• **Work required**
Take the lines from the one containing "Given: Open the" through the final line below and restate them exactly. Omit the pictures.

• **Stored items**
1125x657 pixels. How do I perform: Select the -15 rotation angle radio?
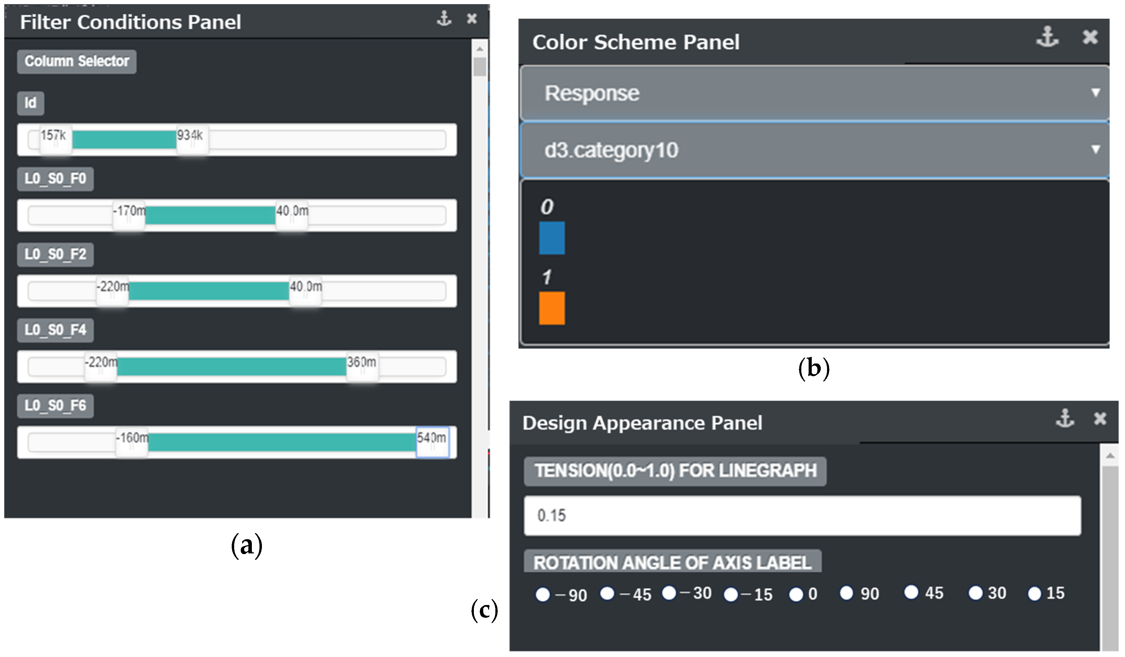coord(731,594)
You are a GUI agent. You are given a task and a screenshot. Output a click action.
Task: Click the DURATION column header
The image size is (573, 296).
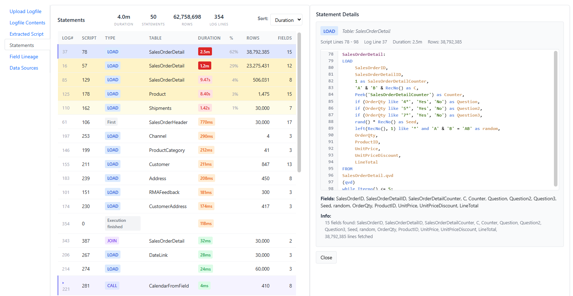(x=209, y=38)
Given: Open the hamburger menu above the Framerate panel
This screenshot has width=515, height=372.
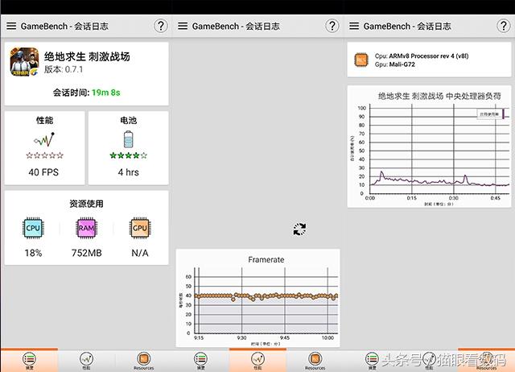Looking at the screenshot, I should 183,26.
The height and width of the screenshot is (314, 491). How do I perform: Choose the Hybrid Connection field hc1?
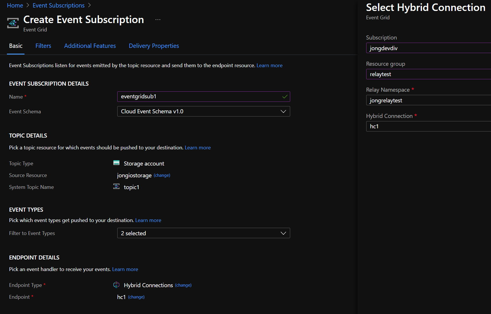tap(428, 126)
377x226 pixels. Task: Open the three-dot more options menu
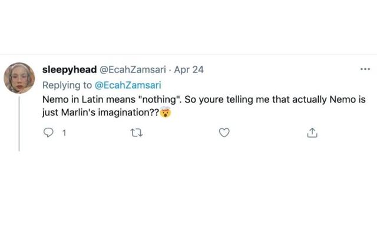[365, 69]
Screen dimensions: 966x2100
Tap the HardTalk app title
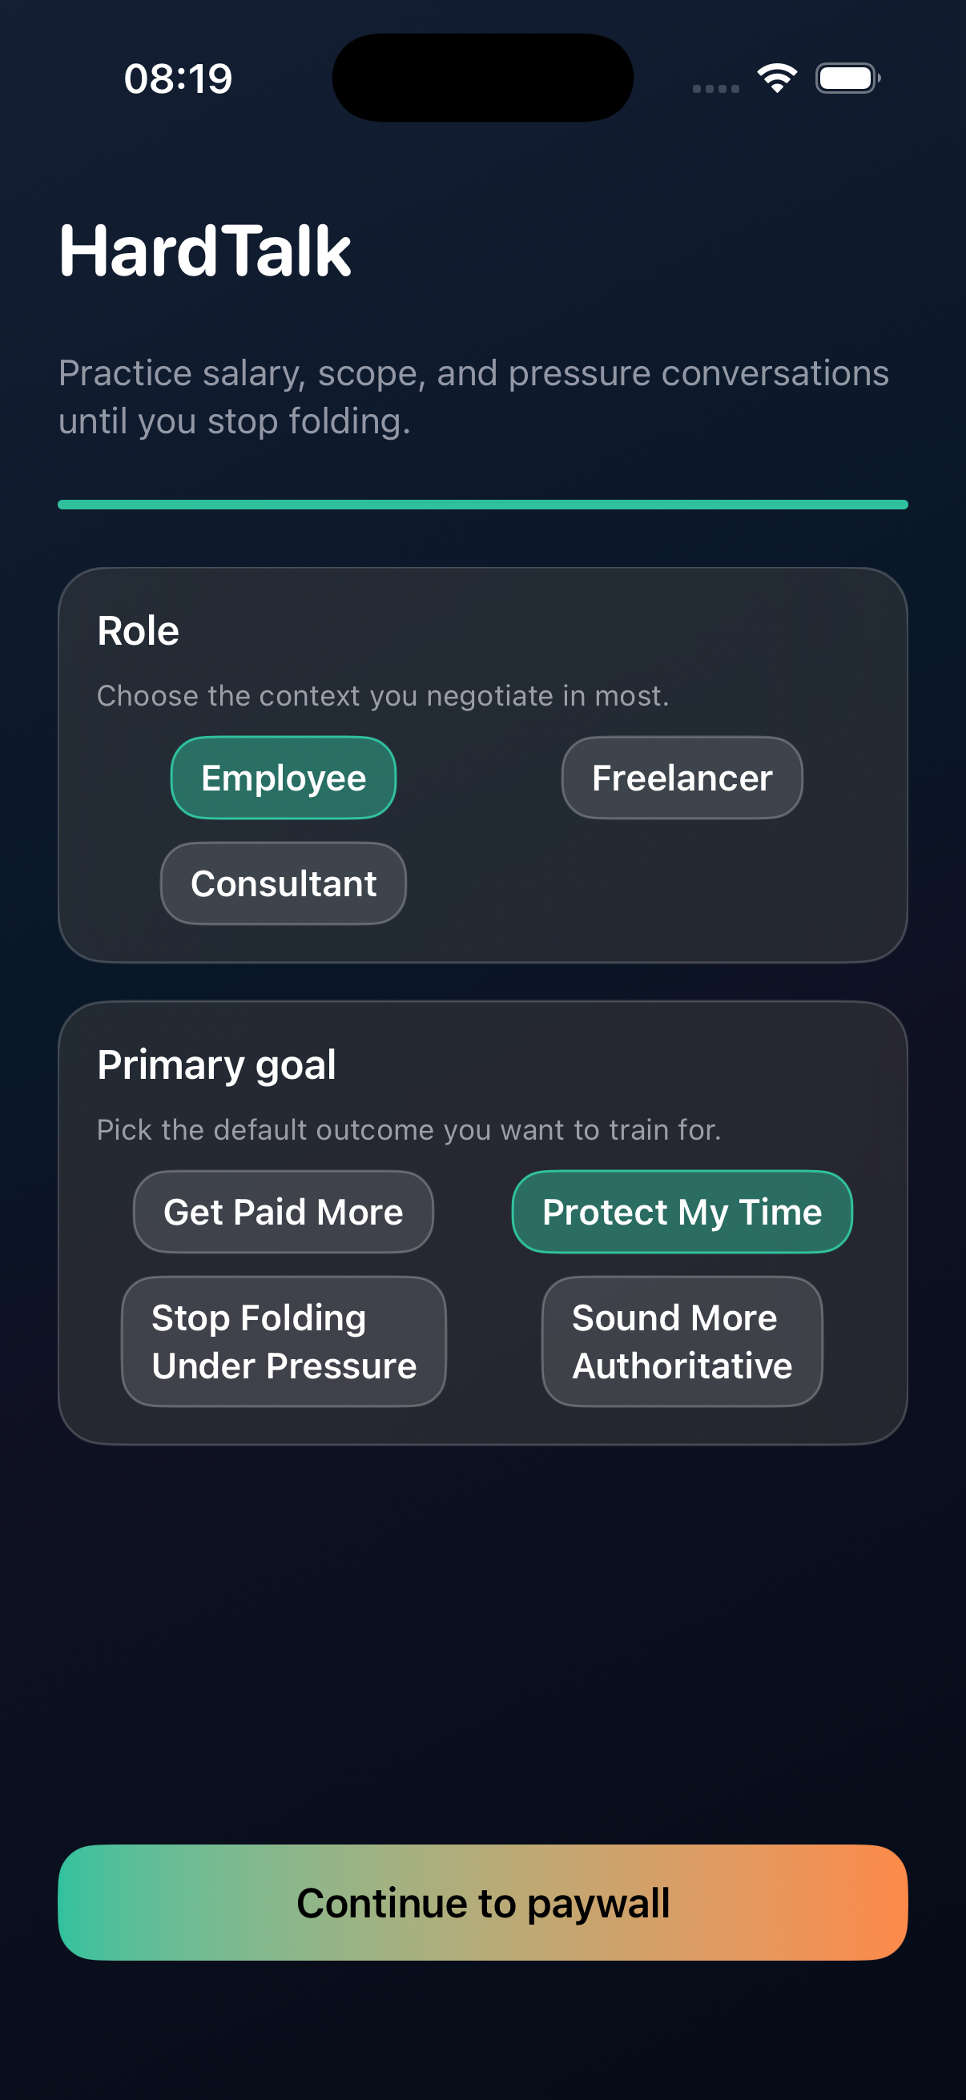(205, 251)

• **The answer**
Given: Open the hamburger menu above the Framerate panel
This screenshot has width=515, height=372.
Looking at the screenshot, I should 183,26.
The height and width of the screenshot is (314, 491). How do I perform: Choose the Hybrid Connection field hc1?
tap(428, 126)
377x226 pixels. Task: Open the three-dot more options menu
[365, 69]
Screen dimensions: 966x2100
Tap the HardTalk app title
(205, 251)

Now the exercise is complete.